- **Problems to solve**:
1/ Name every file that the neural style transfer page lists under "Files Included".
2/ According to the neural style transfer page, what is the default image size?
3/ Write the next part of the neural style transfer page, picking up after its last sentence.

Neural style transfer in TensorFlow

Example 1

Example 2

Example 3

Example 4

Example 5

About This Project

A TensorFlow implementation of neural style transfer with VGG19 (a working version of VGG19 is also included). This implementation is inspired by a deep learning course developed by deeplearning.ai. The default hyper parameters used in the model file have been fine tuned with the help of this great paper so the model should be able produce satisfactory results with most style-content combinations.

Files Included

• neural_style.py
• test_neural_style.py
• test_vgg.py
• utilities.py
• vgg_model.py
• README.md

Files Required but Not Included

Download the following files and place them in the same directory to run the model

• imagenet-vgg-verydeep-19.mat - pretrained weights for VGG19
• synset.txt - (Optional) download only if you want to make predictions with the included VGG19 model.

Usage

Using the model

To use the model for art style transferring, simply run the following code

model = NSTModel(content_path='content_img_path', style_path='style_img_path')
model.run()

The default image size is 224*224. Feel free to try out other sizes, make sure that the content image and the style image are the same size.

Loading and preprocessing images

A (kind of inefficent) image loading and preprocessing function (load_image) is provided in utilities.py. Use this function to

• Resize the input image by padding or cropping, pass in a new size shape=[height, width]. (Black bars as a result of padding will affect the output image.)

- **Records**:
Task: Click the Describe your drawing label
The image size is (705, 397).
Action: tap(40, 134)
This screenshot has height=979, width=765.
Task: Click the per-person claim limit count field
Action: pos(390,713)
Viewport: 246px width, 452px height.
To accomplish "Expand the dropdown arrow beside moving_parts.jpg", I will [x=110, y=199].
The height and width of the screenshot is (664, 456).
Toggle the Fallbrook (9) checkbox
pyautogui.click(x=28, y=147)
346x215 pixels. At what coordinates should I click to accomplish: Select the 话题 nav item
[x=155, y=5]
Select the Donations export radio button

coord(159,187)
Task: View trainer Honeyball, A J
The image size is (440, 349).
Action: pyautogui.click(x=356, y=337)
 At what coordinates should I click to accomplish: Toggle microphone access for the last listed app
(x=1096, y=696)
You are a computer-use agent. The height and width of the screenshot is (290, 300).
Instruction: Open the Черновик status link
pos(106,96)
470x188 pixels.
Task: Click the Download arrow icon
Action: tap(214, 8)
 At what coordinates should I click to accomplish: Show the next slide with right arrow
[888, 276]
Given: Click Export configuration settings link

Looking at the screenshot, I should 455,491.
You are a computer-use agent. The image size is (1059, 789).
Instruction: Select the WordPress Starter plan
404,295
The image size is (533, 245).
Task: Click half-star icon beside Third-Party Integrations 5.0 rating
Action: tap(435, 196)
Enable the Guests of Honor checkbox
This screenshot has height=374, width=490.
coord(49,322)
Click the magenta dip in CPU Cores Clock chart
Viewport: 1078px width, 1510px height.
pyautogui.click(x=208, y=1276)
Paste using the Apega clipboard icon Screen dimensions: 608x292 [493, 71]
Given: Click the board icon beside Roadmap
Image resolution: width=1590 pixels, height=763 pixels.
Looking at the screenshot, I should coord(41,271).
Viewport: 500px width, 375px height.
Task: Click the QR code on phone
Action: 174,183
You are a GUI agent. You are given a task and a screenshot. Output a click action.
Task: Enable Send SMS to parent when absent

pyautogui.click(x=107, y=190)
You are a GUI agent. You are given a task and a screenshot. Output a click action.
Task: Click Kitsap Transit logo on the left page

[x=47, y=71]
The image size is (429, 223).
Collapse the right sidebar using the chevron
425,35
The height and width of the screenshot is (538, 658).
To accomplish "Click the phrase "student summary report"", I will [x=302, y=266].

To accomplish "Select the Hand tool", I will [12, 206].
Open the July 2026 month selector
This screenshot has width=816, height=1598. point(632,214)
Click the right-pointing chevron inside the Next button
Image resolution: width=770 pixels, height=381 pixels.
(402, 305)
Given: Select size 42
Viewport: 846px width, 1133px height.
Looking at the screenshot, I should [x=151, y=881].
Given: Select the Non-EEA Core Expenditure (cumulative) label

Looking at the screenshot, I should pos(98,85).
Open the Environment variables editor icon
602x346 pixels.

- **Response list**:
1/ neural_style.py, test_neural_style.py, test_vgg.py, utilities.py, vgg_model.py, README.md

2/ 224*224

3/
• Convert the input image to BGR format by passing in bgr=True - this conversion is required by some VGG models. Does not seem to make a difference with the weights used in the projects.

• Show the output image in a new window by passing in show_img=True - Cannot be used with image preprocessing as negative-valued pixels will not be displayed properly.

• Preprocess the input image by passing in preprocess=True - subtract the vgg-means from the RGB channels of the input image.

Note

The model only trains on CPUs since I only own a Mac. In most cases 50 (30 min) iterations can output suprisingly good results for the time given it is given. The model will improve very slowly from this point on.

Iter = 10 (Left) and iter = 20 (Right).

Iter = 30 (Left) and iter = 40 (Right).

Iter = 50 (Left) and iter = 200 (Right).

Iter = 460 (Left) and iter = 1110 (Right).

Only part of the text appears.